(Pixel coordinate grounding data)
####################

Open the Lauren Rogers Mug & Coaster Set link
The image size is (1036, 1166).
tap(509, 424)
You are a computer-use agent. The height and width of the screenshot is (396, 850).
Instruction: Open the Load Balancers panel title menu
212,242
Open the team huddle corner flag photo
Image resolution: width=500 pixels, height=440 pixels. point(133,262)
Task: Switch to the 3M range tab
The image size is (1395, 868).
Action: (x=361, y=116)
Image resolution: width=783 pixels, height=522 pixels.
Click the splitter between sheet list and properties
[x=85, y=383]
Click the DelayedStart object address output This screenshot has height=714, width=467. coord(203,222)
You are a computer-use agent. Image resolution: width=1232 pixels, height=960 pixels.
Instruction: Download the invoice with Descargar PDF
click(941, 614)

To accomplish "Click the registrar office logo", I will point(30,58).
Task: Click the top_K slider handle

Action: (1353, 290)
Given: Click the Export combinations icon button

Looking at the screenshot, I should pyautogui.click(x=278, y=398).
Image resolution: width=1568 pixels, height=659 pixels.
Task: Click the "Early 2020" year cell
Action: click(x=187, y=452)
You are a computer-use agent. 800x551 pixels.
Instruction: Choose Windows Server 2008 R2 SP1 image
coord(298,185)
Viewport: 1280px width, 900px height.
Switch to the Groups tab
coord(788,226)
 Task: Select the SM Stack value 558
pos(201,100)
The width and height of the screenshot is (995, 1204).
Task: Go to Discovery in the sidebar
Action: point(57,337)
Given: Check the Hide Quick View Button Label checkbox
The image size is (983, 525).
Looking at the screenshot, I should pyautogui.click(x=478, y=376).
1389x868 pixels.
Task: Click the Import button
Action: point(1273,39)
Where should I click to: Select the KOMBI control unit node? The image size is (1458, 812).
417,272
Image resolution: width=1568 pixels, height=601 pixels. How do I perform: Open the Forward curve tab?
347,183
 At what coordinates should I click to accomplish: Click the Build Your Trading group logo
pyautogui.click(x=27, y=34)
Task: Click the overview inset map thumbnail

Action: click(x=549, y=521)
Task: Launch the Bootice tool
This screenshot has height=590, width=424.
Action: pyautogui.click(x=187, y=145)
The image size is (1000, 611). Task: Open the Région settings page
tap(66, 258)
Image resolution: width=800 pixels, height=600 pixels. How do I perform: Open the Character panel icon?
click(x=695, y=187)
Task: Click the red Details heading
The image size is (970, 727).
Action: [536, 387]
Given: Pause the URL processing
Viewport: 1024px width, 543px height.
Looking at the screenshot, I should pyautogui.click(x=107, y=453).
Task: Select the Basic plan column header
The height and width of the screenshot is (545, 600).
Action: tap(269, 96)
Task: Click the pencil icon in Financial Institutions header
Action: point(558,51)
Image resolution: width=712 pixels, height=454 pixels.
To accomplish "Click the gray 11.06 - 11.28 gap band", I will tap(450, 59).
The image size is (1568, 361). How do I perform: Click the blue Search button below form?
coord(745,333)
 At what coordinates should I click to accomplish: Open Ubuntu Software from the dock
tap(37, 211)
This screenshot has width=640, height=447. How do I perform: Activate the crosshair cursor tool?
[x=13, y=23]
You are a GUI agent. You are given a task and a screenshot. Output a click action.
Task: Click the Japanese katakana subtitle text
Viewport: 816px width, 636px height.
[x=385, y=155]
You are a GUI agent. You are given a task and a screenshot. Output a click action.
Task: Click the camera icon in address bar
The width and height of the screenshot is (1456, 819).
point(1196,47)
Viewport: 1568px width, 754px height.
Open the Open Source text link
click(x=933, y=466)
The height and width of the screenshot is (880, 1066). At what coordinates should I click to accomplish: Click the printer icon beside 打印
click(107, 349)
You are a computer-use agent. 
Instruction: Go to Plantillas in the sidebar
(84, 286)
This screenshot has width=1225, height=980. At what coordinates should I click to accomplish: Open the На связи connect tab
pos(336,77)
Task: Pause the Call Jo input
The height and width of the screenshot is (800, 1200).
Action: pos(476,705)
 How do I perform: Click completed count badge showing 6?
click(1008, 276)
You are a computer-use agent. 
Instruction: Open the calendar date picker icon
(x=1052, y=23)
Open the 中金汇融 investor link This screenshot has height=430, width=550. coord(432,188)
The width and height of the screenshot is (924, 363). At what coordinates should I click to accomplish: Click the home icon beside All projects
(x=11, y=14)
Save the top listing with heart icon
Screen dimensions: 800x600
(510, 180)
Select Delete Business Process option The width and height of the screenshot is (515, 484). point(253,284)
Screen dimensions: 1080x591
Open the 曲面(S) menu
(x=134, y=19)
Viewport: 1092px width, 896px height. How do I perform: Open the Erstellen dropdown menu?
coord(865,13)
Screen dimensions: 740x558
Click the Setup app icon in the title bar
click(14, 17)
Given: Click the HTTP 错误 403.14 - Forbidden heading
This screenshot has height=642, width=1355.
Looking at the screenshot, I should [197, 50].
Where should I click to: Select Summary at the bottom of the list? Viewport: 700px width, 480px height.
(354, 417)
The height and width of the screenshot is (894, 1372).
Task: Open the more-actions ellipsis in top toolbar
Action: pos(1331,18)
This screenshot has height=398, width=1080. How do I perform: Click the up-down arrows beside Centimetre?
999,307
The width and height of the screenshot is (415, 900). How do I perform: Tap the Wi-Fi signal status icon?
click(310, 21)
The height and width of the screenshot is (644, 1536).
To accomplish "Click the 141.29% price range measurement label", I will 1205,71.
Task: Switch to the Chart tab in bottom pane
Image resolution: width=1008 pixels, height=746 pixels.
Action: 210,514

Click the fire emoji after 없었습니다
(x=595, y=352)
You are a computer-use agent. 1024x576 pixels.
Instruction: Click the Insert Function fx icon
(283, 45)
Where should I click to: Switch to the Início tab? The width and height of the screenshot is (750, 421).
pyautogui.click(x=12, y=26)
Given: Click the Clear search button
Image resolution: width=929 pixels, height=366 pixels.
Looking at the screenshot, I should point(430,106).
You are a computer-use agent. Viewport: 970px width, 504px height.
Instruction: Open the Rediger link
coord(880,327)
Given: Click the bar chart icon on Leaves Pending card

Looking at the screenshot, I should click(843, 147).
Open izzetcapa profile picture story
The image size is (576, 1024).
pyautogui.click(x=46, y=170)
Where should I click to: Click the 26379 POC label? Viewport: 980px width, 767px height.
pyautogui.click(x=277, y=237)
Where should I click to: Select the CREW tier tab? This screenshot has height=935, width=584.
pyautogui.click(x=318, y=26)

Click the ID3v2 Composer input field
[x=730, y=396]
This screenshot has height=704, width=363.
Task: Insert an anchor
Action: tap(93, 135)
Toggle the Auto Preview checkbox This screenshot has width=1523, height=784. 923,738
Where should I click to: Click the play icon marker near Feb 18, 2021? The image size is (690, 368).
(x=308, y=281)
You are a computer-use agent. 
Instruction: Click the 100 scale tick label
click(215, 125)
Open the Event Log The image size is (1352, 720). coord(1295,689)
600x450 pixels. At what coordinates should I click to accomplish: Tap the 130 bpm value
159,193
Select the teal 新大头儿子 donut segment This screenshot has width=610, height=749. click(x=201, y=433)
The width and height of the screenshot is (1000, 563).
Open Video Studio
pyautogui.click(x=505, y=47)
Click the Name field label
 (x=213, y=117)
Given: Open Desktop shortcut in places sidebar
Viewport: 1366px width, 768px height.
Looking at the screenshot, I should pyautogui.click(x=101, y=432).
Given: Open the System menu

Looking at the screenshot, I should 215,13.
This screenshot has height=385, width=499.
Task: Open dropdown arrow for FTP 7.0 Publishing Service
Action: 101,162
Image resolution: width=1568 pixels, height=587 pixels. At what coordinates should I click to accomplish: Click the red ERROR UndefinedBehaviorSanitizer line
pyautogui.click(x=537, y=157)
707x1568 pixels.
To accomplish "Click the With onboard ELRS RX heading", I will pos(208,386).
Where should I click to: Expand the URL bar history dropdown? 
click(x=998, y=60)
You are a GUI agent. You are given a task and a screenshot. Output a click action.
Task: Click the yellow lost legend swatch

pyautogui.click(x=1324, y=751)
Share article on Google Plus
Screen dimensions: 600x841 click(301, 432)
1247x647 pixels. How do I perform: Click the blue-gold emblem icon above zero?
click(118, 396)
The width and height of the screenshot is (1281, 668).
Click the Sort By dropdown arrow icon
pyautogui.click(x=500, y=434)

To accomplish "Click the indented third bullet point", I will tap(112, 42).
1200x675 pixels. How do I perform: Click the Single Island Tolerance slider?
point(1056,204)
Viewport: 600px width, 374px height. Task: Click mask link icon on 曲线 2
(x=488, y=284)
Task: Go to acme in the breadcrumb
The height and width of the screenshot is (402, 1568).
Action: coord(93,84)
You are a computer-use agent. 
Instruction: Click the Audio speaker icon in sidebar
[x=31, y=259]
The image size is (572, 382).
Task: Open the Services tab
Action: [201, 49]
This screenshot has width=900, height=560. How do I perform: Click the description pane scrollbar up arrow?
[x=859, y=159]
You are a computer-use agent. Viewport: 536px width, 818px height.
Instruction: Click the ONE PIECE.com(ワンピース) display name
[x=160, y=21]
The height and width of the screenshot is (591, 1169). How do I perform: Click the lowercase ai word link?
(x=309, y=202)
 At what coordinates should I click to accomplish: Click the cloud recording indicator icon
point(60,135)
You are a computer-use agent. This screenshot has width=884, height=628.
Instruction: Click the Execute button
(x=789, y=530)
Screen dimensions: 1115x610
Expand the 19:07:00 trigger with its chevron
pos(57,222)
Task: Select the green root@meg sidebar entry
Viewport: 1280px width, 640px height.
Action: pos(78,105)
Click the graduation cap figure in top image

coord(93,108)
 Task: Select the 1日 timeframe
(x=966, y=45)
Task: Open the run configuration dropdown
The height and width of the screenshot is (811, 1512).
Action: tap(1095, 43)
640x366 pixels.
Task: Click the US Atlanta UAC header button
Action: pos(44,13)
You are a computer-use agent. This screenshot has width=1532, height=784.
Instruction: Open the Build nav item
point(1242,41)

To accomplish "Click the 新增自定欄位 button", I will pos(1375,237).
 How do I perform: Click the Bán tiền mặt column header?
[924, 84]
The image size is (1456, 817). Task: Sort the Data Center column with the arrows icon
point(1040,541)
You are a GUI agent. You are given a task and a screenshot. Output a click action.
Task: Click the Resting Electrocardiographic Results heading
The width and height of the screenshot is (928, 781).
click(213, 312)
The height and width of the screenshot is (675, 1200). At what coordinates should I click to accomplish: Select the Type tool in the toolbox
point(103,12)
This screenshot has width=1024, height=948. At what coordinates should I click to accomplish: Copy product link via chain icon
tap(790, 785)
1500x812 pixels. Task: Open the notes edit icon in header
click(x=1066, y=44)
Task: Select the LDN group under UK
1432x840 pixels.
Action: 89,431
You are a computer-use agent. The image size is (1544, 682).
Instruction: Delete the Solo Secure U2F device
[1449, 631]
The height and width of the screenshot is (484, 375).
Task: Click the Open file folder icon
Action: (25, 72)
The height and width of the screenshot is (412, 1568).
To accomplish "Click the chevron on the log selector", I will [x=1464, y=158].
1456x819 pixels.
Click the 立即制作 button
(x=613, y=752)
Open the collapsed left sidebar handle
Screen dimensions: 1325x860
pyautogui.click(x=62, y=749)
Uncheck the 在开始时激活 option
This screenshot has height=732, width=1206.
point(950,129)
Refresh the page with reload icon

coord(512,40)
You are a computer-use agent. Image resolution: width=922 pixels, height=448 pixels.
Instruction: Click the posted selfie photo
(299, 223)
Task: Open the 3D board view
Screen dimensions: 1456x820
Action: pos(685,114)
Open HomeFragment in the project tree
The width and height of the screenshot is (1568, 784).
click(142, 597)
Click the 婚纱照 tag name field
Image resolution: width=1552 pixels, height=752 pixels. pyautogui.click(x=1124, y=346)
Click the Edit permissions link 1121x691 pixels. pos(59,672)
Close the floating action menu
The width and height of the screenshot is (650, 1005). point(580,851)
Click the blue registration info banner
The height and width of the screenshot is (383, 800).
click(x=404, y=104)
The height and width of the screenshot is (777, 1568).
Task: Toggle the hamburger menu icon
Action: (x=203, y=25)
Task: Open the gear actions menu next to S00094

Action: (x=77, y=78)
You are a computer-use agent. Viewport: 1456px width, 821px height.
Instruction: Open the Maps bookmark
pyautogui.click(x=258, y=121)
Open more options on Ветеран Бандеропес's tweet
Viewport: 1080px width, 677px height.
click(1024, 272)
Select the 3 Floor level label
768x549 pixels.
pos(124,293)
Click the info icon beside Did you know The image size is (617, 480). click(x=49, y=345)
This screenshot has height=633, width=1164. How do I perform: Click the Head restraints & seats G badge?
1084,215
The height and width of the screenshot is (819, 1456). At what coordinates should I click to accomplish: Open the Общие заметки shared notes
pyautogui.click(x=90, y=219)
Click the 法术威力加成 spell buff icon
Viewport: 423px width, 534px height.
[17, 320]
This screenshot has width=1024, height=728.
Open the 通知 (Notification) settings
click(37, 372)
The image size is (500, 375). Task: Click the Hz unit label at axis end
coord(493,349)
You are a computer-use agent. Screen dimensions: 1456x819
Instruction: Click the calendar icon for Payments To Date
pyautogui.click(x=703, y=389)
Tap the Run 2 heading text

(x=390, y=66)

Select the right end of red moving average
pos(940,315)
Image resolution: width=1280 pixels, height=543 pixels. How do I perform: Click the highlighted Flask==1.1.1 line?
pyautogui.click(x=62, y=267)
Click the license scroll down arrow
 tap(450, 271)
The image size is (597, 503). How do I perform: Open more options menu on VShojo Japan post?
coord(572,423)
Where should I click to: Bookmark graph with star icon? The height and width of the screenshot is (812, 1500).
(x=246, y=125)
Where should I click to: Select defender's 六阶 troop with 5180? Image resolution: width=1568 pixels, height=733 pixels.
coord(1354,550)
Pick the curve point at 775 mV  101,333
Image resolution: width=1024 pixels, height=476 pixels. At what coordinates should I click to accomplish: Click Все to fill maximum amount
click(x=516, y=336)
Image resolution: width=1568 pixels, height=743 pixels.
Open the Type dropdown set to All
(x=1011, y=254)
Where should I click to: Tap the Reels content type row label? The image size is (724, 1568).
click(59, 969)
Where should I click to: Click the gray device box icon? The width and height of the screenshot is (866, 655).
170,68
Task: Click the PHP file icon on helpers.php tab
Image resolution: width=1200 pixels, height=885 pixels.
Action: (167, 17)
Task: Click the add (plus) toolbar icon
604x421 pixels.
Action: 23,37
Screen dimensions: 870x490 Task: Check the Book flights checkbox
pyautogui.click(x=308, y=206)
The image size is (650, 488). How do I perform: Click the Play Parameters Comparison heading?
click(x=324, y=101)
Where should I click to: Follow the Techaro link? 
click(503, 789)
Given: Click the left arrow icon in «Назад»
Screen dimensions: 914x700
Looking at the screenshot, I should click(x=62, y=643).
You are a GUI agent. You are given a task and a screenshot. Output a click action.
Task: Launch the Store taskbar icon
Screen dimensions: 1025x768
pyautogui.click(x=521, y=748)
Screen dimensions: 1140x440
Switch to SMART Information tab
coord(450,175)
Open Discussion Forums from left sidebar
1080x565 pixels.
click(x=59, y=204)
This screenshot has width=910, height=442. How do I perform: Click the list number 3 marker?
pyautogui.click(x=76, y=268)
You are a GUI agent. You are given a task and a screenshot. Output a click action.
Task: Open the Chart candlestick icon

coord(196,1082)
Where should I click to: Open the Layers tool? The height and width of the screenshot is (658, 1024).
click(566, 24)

####################

> _Assigned task_: Pull together all lines from the data that mention the word "range".

> _Expected output_:
Task: Switch to the 3M range tab
To accomplish "Click the 141.29% price range measurement label", I will 1205,71.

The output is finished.